Auteur: Koch Advocaten, Elise Willemse

In september 2022 bereikte de inflatie in ons land een (ongekende) hoogte van 14,5%.

De inflatie in Nederland wordt gemeten als de stijging van de consumentenprijsindex (CPI) ten opzichte van de overeenkomstige periode in het voorgaande jaar.

De hoge inflatie in 2022 kwam grotendeels door stijgende energie- en brandstofprijzen en de prijzen van andere eerste levensbehoeften.

In veel huurcontracten voor bedrijfspanden is de jaarlijkse huurverhoging gekoppeld aan de CPI. Dat betekent, simpel gezegd, dat verhuurders de huurprijs mogen aanpassen aan de geldende CPI (en de huurprijs dus met 14,5% mogen verhogen). Dat kan een fors hogere huurprijs betekenen en dit werkt niet alleen voor heel 2023 door, maar ook voor de toekomst. In veel standaard (ROZ) algemene bepalingen die op huurovereenkomsten van toepassing worden verklaard staat namelijk vermeld dat de verhuurder de huurprijs in de toekomst niet wijzigt als de indexering leidt tot een lagere huurprijs dan de laatst geldende. Een afname van de inflatie betekent derhalve niet per definitie een afname van de huurprijs.

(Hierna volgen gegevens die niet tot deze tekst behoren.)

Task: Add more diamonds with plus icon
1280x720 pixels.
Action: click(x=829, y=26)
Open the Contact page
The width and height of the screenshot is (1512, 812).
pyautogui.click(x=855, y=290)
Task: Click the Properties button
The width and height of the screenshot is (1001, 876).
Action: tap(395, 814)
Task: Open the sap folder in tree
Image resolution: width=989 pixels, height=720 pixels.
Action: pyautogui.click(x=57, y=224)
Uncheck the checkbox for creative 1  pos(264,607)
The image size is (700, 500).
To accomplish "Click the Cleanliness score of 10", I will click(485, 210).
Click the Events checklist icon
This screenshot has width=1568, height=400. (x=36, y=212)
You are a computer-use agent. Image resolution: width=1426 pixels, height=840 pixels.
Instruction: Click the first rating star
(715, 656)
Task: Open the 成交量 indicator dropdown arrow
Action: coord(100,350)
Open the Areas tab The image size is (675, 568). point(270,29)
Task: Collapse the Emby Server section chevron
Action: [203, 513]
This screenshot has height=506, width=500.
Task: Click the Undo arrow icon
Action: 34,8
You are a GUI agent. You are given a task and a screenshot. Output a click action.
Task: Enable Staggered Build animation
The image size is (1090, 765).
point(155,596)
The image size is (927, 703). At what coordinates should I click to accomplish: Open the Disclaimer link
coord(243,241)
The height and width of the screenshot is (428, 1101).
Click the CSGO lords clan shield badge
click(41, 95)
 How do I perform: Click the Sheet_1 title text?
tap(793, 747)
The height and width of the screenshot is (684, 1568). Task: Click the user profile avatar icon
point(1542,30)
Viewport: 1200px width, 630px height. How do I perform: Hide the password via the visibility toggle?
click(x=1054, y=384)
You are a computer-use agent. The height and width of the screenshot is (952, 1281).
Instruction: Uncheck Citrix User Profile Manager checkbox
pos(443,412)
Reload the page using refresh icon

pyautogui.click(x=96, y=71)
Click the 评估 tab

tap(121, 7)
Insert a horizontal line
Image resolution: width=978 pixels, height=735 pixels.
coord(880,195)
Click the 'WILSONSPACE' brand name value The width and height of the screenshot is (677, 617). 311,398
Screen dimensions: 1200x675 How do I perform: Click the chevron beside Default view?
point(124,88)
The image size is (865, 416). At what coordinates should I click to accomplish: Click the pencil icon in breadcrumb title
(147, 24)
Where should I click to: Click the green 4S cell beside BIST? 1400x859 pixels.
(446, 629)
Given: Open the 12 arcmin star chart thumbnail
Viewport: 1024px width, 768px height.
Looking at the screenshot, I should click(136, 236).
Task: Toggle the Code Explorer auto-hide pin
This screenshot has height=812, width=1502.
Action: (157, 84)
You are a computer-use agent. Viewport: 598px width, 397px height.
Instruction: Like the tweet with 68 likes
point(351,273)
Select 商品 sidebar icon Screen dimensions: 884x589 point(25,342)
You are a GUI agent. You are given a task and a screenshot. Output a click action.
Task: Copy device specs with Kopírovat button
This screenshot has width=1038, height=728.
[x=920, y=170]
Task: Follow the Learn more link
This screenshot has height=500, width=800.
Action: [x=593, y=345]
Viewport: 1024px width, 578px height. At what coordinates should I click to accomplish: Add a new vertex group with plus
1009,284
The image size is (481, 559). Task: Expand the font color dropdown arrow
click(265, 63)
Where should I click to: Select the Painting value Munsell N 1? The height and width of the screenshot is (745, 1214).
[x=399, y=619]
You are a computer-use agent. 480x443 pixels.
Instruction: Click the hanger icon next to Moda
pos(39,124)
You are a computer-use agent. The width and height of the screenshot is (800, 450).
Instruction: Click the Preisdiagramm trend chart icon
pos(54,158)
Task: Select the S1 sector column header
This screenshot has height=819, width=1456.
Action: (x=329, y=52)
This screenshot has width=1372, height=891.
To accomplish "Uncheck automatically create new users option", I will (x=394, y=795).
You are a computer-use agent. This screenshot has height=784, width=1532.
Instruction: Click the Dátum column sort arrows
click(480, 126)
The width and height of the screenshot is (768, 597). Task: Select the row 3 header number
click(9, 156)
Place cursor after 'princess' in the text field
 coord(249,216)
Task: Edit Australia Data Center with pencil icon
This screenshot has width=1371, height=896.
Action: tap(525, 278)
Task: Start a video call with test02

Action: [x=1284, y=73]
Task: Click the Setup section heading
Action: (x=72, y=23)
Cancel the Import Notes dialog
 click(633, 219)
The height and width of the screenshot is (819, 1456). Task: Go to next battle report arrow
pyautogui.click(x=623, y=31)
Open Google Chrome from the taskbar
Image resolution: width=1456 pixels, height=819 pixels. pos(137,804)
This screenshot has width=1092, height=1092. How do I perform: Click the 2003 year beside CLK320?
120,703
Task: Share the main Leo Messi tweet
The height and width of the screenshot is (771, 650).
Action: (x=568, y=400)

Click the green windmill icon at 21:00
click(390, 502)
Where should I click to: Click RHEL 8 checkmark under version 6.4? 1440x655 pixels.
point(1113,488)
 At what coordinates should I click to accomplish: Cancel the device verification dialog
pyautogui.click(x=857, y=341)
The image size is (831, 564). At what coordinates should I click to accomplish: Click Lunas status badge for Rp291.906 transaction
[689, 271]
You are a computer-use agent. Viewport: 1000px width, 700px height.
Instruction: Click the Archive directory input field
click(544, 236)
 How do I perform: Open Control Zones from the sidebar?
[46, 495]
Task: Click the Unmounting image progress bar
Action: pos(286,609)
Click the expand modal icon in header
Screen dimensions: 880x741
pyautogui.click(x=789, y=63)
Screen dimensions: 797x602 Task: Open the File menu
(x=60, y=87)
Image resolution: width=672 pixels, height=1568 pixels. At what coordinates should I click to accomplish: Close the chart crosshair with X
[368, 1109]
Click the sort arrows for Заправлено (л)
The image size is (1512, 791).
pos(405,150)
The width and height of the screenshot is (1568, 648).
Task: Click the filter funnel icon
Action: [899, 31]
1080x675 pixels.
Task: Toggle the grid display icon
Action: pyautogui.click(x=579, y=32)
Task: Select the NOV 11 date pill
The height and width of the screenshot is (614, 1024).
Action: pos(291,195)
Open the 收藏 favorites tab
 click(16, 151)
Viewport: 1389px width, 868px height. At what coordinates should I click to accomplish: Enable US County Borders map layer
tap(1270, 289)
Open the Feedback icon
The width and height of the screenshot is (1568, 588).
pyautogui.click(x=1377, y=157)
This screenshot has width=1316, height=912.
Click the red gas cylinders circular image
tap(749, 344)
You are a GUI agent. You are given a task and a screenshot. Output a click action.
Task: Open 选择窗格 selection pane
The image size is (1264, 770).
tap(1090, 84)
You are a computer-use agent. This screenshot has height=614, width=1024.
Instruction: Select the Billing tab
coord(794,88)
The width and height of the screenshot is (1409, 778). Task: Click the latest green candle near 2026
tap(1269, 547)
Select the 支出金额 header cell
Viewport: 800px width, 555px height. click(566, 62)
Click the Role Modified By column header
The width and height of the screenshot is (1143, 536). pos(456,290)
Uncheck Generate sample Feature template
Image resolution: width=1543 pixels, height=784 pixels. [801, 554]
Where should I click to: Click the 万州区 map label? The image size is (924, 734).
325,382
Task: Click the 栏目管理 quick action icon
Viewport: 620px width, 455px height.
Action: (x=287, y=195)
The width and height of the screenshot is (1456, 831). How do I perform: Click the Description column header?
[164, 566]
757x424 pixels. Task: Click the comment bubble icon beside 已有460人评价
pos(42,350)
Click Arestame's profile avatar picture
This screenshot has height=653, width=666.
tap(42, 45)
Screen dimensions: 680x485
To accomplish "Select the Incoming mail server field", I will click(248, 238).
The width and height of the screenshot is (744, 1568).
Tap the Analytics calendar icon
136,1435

Het CBS heeft begin 2022 gemeld dat de huidige berekeningsmethode die ten grondslag ligt aan de CPI niet geschikt is voor de huidige markt. In 2023 is door het CBS dan ook een nieuwe rekenmethode vastgesteld. Deze wordt vanaf juni 2023 gebruikt voor het meten van energieprijzen voor consumenten.

Omdat het CBS de reeds gepubliceerde cijfers níet herziet, heeft het invoeren van de nieuwe methode voor energieprijzen géén impact op het gebruik van de CPI voor indexeringsdoeleinden.

Op 4 mei 2023 heeft de voorzieningenrechter van de rechtbank Den Haag (ECLI:NL:RBDHA:2023:8786) een voorlopig oordeel gegeven in een kort geding procedure over het hoge percentage waarmee de huurprijs kan worden geïndexeerd.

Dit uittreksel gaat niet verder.